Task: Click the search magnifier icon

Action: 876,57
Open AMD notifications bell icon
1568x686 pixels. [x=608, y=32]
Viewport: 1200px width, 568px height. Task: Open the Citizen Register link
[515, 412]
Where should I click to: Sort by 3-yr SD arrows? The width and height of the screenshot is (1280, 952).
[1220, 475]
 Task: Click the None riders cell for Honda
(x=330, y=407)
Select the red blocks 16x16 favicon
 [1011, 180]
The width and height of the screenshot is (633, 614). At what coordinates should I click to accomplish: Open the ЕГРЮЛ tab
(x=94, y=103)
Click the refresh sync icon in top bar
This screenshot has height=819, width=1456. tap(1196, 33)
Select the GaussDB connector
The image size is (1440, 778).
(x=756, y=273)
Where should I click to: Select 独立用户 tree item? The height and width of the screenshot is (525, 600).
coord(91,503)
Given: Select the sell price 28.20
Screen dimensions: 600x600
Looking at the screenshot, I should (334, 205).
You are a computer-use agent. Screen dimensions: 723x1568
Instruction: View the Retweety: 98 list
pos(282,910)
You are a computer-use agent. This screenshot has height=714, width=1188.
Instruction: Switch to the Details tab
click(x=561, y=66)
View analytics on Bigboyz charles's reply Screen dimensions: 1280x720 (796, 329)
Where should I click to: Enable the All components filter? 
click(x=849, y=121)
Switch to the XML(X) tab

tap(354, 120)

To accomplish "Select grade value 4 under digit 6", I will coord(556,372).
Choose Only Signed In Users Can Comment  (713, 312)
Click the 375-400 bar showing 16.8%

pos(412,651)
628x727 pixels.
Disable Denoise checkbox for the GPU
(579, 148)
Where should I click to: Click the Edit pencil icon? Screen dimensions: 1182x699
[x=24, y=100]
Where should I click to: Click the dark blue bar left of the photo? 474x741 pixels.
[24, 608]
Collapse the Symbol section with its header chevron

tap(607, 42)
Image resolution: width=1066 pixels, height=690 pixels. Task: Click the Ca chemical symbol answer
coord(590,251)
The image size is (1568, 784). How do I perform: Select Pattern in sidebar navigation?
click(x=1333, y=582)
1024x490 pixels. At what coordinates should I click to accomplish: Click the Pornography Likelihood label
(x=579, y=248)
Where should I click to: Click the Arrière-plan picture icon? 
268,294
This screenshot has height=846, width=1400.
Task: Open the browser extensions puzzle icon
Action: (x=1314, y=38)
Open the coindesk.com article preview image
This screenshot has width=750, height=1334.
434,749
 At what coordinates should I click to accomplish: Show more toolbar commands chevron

- - -

Your objective: Please quote everything from the line containing "Where should I click to: Select" down to the line containing "tap(354, 120)", and nothing else.

Answer to this exercise:
Where should I click to: Select 独立用户 tree item? The height and width of the screenshot is (525, 600).
coord(91,503)
Given: Select the sell price 28.20
Screen dimensions: 600x600
Looking at the screenshot, I should (334, 205).
You are a computer-use agent. Screen dimensions: 723x1568
Instruction: View the Retweety: 98 list
pos(282,910)
You are a computer-use agent. This screenshot has height=714, width=1188.
Instruction: Switch to the Details tab
click(x=561, y=66)
View analytics on Bigboyz charles's reply Screen dimensions: 1280x720 (796, 329)
Where should I click to: Enable the All components filter? 
click(x=849, y=121)
Switch to the XML(X) tab

tap(354, 120)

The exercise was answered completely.